I was 90 % sure that I would be able to compete but still decided to go to the race briefing in case I would feel better the day of the race. It’s always a hard decision to make when you’re not sure whether you should race or not when you are sick or injured. In the case of an injury you shouldn’t race if racing may greatly worsen the injury. In the case of sickness, it’s a lot more difficult to make a decision. It depends on how sick you are and what are your goals. For instance, if you have a cold and your goal is to finish the race you should definitely race, since you’ll be able to compete, but not at your peak level of fitness, and finish the race. However, when your objectives are to compete and achieve a great results (both position and time) and when you have other races coming up, it’s a lot harder to determine what’s the best decision.

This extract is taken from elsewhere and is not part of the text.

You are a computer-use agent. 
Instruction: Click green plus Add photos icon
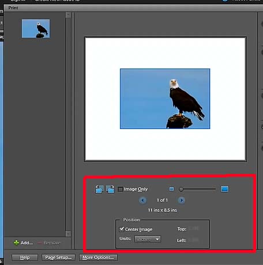[x=16, y=243]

I felt quite a bit better the morning of the race but I could tell that if I decided to race it would be one of those long, ugly and painful grind. I decided to gamble it and toe the line. The gun went off and I already regretted my decision to race. I felt so tired and was moving really slowly. Countless times, I thought of pulling to the side, lifting my arm and jumping into one of the boats. But then I would bargain with that voice in my head:
“Ok, you’re feeling like sh!T but let’s just try to get to the next buoy”.
“Ok, next buoy”
I finally swam dragged my body to the sore. What a relief! I could finally pull the plug, go home and sleep. But then I continued to bargain with my mind: “Lets we try to bike for a little bit, maybe you’ll feel better”. This little negotiation with my mind, continued all day long:
“Continue until the next hill.”
“Maybe just a bit longer.”
After a while I was able to hit some OK power numbers. Far from what I had planned but better than nothing! I was still having fun and enjoyed the bike course. It always impressive to see legends like Sanders, Kienle and Talansky riding their bike! The last hill was a complete grind. It just seemed endless! At that moment I remembered why I told myself last year that I wasn’t gonna do this race again! I was SO happy to finally see the top of the hill and start the downhill toward T2.

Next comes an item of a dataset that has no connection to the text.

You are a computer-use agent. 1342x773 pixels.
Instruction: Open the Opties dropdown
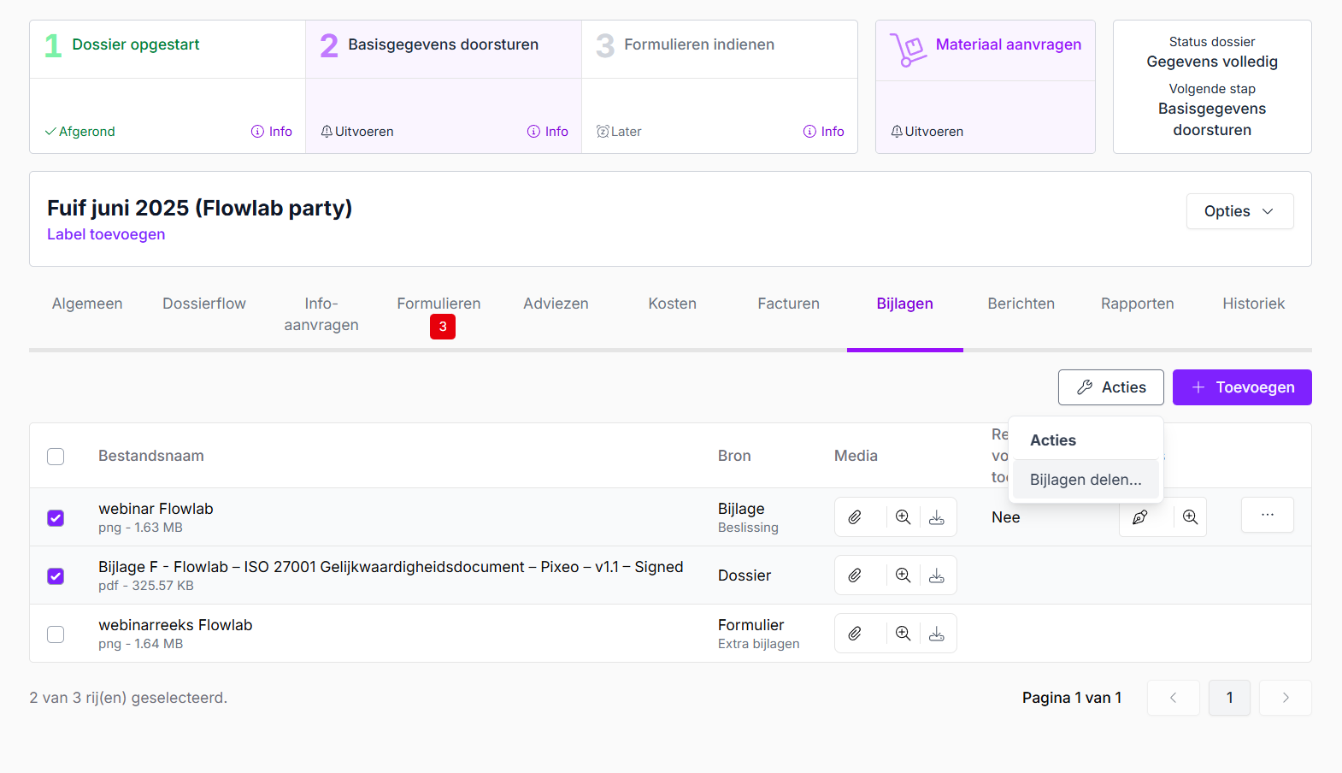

I was physically and mentally not prepared to hammer on the run, especially being so far behind the leaders. I tried to keep a positive mental attitude (PMA like John Joseph would say!) and forget about my position, my pace, the hills and my blisters. I wish I would have been strong enough mentally to dig deeper throughout the run course.
When I saw the finish line. The first emotion I felt was relief! I survived a shitty day, on a tough course, against a great field of athletes. I could have dropped out sooooo many times or even not start at all but I won the battle against my mind and pushed through, even though it wasn’t pretty, it wasn’t fast and it was far from what I wanted to accomplish.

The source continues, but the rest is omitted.